Pour les faits artistiques (la littérature exceptée), on pourrait conclure de même, pour une raison bien différente. En Chine, l’art religieux ainsi que l’art appliqué, pour caractéristiques qu’ils soient, constituent des manifestations psychologiques autrement complexes que chez les peuples primitifs (où ils reflètent toute la vie mentale, la littérature n’existant pas) et même chez les Européens (où du moins on peut aisément rétablir la connexité entre l’œuvre d’art et l’idée religieuse ou la destination pratique de l’objet). En Chine, l’art est le produit de deux éléments distincts : l’exubérance du sens symbolique, et la naïveté du sens de la nature. Et comme chacun de ces éléments (à plus forte raison leurs multiples mélanges !) ne s’explique que par des phénomènes sociaux, il est certes plus prudent d’étudier l’art chinois à l’aide de la psychologie, que la psychologie à l’aide de l’art chinois.

III

On dit que la langue est l’image la plus fidèle de l’âme d’un peuple. Ce lieu commun — comme tous les lieux communs — est superficiel en sa généralité. D’abord, il n’est pas du tout facile d’établir le caractère d’une langue. Si, le plus souvent, on le résume en un seul terme caractéristique, ce terme nécessairement demeure vague et ployable en tous sens. Cette méthode d’ethnopsychologie linguistique, en usage dans les salons, aboutit à des constatations de ce genre : « Le français coule pur comme de l’eau, donc le Français a l’esprit clair (on pourrait dire aussi bien qu’il l’a fluide, ou glacé…) ; l’anglais est peu articulé, donc l’Anglais est plat (ou bien a-t-il l’esprit sans articulations, c’est-à-dire droit ?) ; le russe… hum ! on n’en sait pas grand-chose, mais ne serait-il pas doux et riche ? et le Russe, par suite, ne serait-il pas aimable et versatile ? Le sanscrit est exubérant, — naturellement. Et puisque enfin le chinois est une langue monosyllabique, il est donc de toute évidence que le peuple qui le parle doit être renfermé, haineux, réactionnaire et stupide.

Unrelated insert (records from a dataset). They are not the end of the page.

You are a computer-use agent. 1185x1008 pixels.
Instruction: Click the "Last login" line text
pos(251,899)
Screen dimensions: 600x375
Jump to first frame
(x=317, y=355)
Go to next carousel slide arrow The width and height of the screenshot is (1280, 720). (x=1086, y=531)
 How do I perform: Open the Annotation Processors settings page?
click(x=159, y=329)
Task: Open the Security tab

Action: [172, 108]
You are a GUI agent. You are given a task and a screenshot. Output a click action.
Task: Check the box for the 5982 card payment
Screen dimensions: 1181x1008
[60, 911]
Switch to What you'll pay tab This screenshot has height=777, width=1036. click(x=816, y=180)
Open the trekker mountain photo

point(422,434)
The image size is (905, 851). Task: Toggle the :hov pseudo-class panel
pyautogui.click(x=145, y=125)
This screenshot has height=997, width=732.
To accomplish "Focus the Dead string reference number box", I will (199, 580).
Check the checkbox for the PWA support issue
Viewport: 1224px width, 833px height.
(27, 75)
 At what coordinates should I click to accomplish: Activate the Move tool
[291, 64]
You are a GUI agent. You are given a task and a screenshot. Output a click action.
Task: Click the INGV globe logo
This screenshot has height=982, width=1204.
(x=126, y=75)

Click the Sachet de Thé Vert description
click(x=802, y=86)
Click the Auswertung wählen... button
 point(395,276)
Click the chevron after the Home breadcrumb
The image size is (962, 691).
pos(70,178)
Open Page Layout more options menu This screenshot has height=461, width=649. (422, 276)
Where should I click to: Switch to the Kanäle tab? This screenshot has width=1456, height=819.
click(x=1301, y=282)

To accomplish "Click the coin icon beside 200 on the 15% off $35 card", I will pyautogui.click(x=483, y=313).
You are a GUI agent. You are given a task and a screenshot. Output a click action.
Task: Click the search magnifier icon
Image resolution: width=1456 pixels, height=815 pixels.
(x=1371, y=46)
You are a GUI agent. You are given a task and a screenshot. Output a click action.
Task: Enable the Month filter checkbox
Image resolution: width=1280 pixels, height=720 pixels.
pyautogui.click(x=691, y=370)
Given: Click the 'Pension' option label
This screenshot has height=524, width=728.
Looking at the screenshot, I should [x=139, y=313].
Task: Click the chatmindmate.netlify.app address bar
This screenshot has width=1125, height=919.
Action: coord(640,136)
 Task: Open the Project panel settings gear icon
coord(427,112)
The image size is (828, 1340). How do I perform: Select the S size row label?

Or, le caractère d’une langue, et, par conséquent, sa signification ethnopsychologique, ne tient pas du tout à son apparence phonétique, ni même à son apparence logique, mais uniquement aux principes formatifs qui président à la construction des mots et des combinaisons de mots comme symboles d’idées. Quand il s’agit du chinois, la recherche et l’explication de ces principes est heureusement plus facile que pour toute autre langue, parce que ces principes diffèrent de ceux des langues européennes, plus que ceux de tout autre idiome ayant une histoire et une littérature.